Federal District Courty Enjoins Monterey Initiative on Grounds that Initiative Petitions Were Not Circulated in English and Spanish, Thereby Violating the Voting Rights Act

Here is the decision in “In Re County of Monterey Initiative Matter.” It follows the Ninth Circuit’s controversial decision in Padilla v. Lever holding that recall petitions must be circulated in languages other than English to comply with the language provisions of the Voting Rights Act. Judge Ware wrote in his decision:

    This Court finds that the Padilla court’s rationale with respect to recall petitions applies equally and perhaps more strongly to California initiative petitions because of the extensive County’s involvement in the initiative process. As noted above, the critical factor for the satisfaction of this prong with respect to recall petitions was the fact that, under California law, such petitions are reviewed by County agencies, which have some authority to require changes to their contents in order to bring them into compliance with state law. With respect to initiative petitions, the authority of local agencies is even greater. County elections officials not only review them, they draft a portion that is critical to the public’s understanding of them. The Title and Summary play a central role in California’s initiative process. Moreover, like the recall petitions, the County controls the format in which initiative petitions are printed.

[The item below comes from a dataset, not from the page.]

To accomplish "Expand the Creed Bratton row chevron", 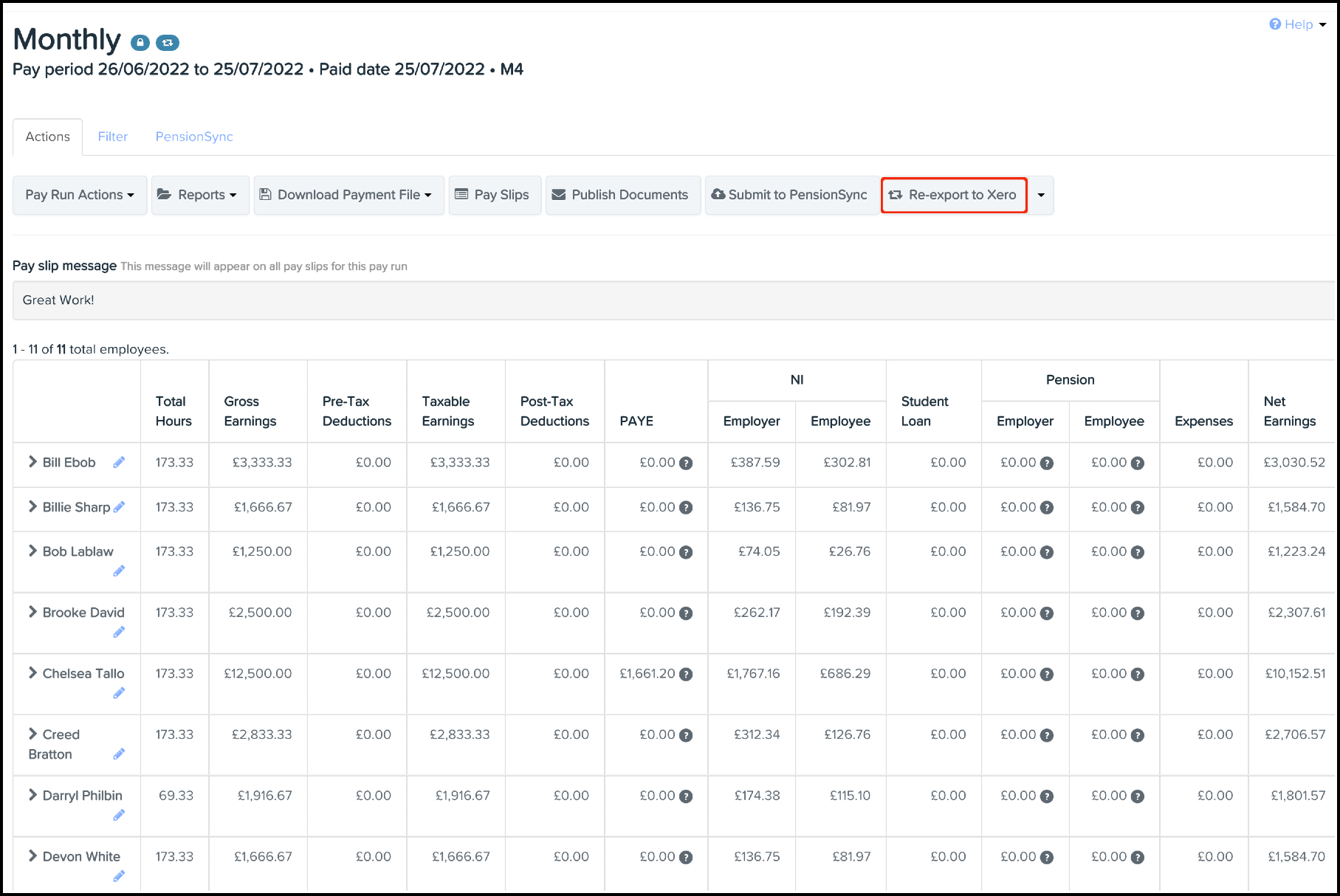I will point(32,734).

For example, the Election Code mandates that the Title and Summary appear on across the top of each page of the petition, in roman boldface type not smaller than 12 point and that the text of the measure shall be printed in type not smaller than 8 point. The Ninth Circuit determined that these requirements for recall petitions constitute “extensive regulation.” Accordingly, this Court finds that the County’s control of form and content of initiative petitions constitute extensive regulation and are thus not the “same as fliers or candidate literature” but rather, are “akin to ballots or initiative materials that are distributed by voting districts.” Padilla, 429 F.2d at 923.
    Even beyond Padilla’s core two-prong analysis, other aspects of the opinion also indicate that its holding would apply fully to initiative petitions. First, in reaching its conclusion, the Padilla court expressly distinguished two cases from other circuits–ontero v. Meyer, 861 F.2d 603 (10th Cir. 1988), and Delgado v. Smith, 861 F.2d 1489 (11th Cir. 1988)–each of which held that the requirements of Section 203 did not apply to initiative petitions circulated in the states in which they arose. In distinguishing the cases, the Ninth Circuit had an opportunity to state that the Voting Rights Act did not apply at all to initiatives. It did not do so, but distinguished the cases on the
    grounds that the initiative processes in those states were different from the recall process in California.

It could be that this issue will bring the matter to a head in the Ninth Circuit, where a petition for rehearing (and suggestion for rehearing en banc) has been pending in the Padilla case.